The introduction of chemoimmunotherapy as first-line therapy for extensive-stage (ES-) SCLC has only improved the survival of a limited number of patients, highlighting the importance to predict treatment susceptibility. 18FDG-PET/CT is commonly used for the staging of SCLC and derived metabolic parameters could predict patient outcomes by measuring the extension of metabolically active tumour (metabolic tumour volume [MTV]) or its metabolic heterogeneity (total lesion glycolysis [TLG]). Italian investigators evaluated whether these parameters derived from 18FDG-PET are predictive of patient outcomes. Dr Elisa Andrini (Sant'Orsola-Malpighi University Hospital, Italy) presented the results [1].

The study enrolled 76 patients with pathologically-confirmed ES-SCLC who had undergone an 18FDG-PET/CT scan within 30 days from the start of first-line treatment. Participants (n=10) with limited disease (LS-SCLC) at diagnosis were included if relapse occurred ≥90 days after the end of treatment with radical intent. Total MTV and total TLG were calculated by summing every single lesion’s MTV and TLG respectively.
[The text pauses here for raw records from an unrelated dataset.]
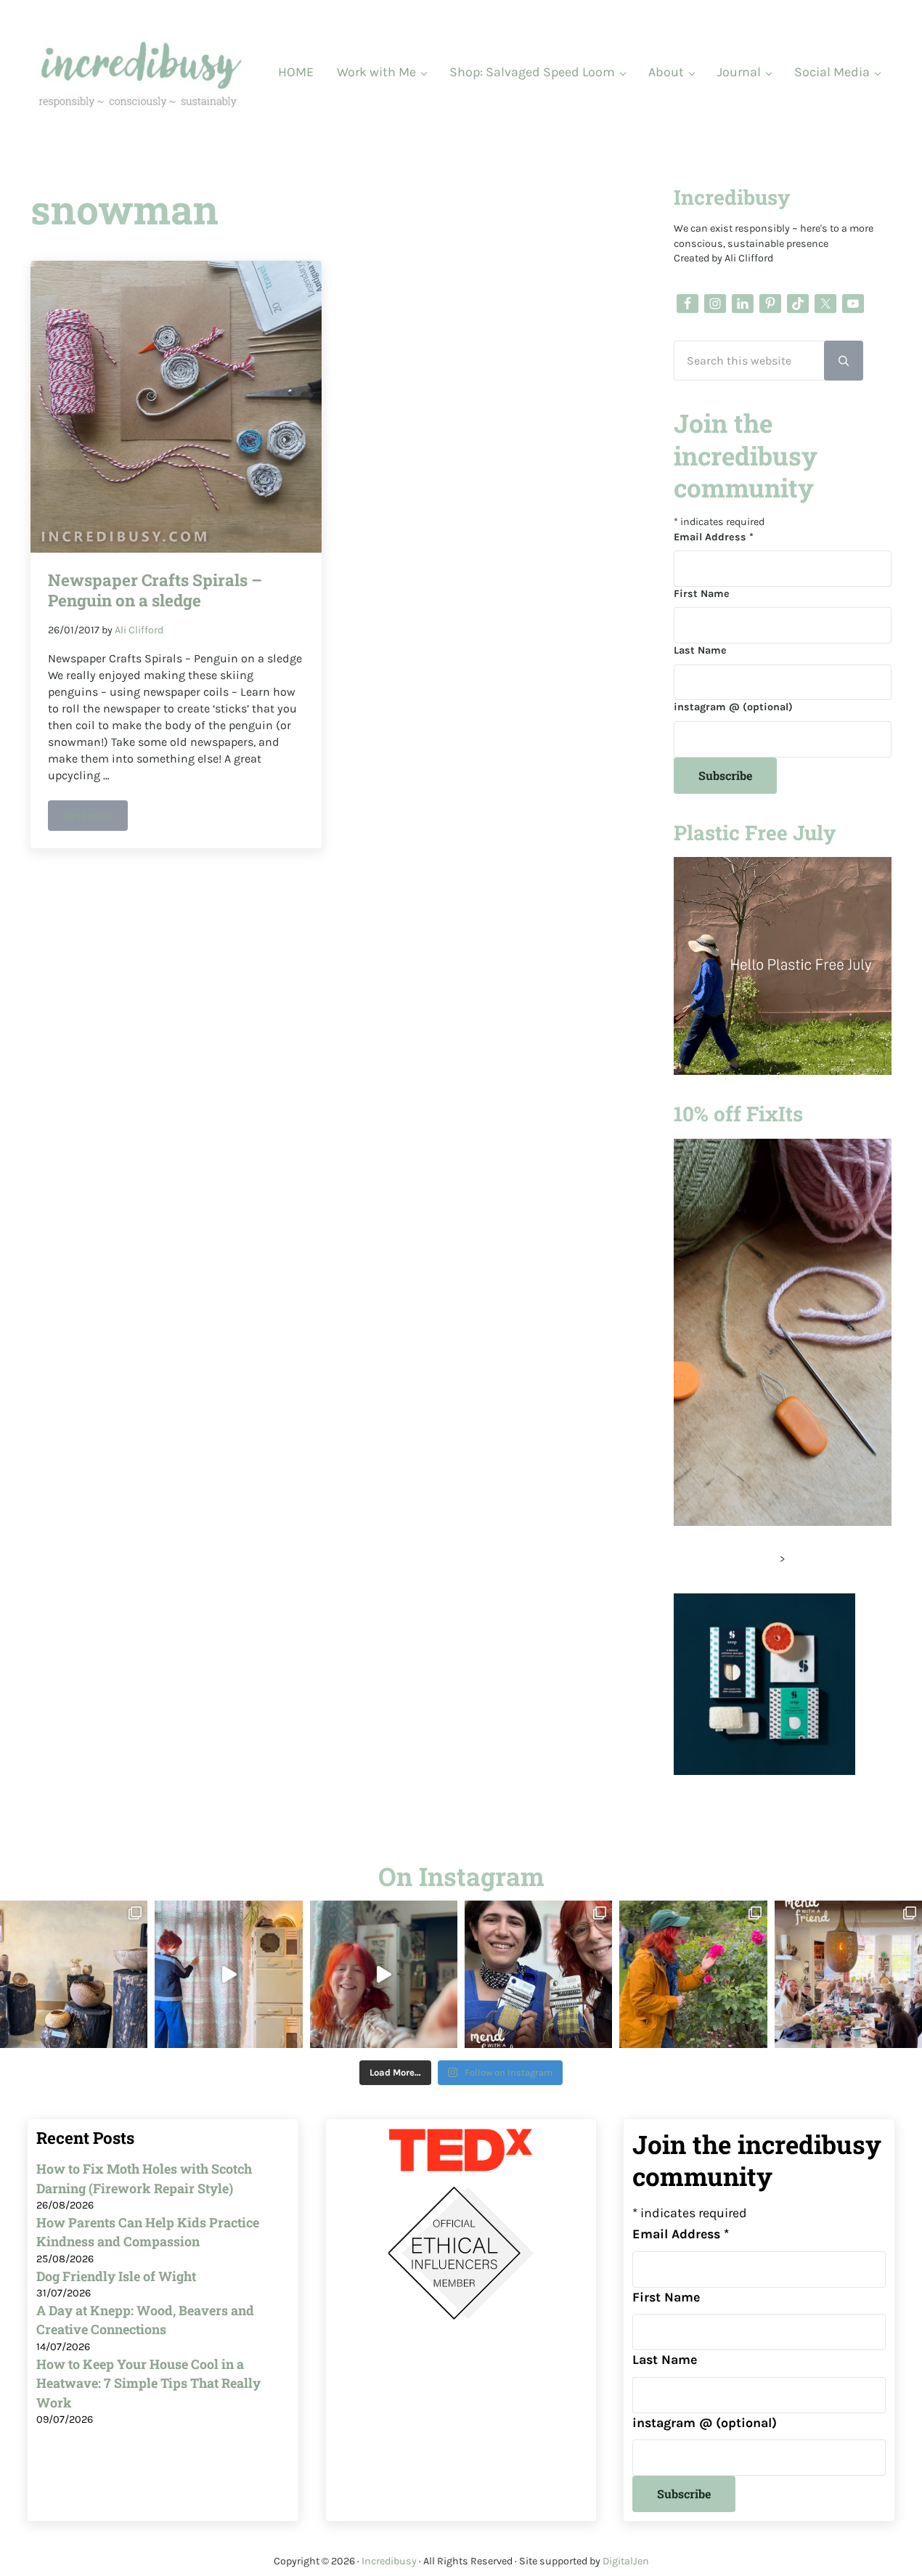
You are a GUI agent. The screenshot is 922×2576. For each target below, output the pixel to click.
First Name (702, 594)
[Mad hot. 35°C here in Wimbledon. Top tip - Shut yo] (228, 1974)
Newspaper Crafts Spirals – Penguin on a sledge (155, 590)
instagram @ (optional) (733, 707)
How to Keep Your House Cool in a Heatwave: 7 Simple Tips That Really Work (148, 2383)
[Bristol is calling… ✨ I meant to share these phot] (693, 1974)
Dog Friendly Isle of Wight (116, 2276)
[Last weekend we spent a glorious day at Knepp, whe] (73, 1974)
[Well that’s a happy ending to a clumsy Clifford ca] (383, 1974)
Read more (96, 818)
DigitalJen (626, 2561)
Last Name (700, 650)
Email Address (714, 537)
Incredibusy (389, 2561)
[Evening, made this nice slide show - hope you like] (848, 1974)
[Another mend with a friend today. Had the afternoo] (538, 1974)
At a median follow-up of 20.9 months, median PFS was 6.2 months and median OS was 11.1 months. After correcting for potential confounding factors, total MTV was independently associated with PFS (HR 1.003; P=0.034) and OS (HR 1.003; P<0.001). Receiver operating characteristic (ROC) curve analysis calculated a total MTV of 245.7 cm3 to be the best cut-off to predict survival status at 6 months (AUC 0.722; sensitivity 57.7%; specificity 83.3%). Based on this cut-off, patients with low total MTV had a longer median PFS (7.1 vs 4.7 months) and longer median OS (11.9 v 4.8 months) compared with those with high total MTV. Total MTV above the cut-off was independently associated with the risk of death (P<0.001) but not with the risk of progression. Primary tumour standardised uptake value (SUVmax) was independently associated with PFS (HR 1.04; P<0.001). In addition, hyponatremia (<135 mEq/L), hypoalbuminemia (<35 g/L), and elevated LDH levels (≥250 UI/L) were all associated with a greater number of lesions, greater total MTV, and higher total TLG.

“Our preliminary data showed that total MTV, but not total TLG, provided prognostic information in EC-SCLC patients, suggesting a potential role as a stratification factor in patient candidates for first-line treatment as well as in clinical trials,” concluded Dr Andrini.

  1. Andrini E, et al. Total metabolic tumor volume: A new potential prognostic factor in SCLC. Abstract 149P. ELCC 2022 Virtual Meeting, 30 March–02 April.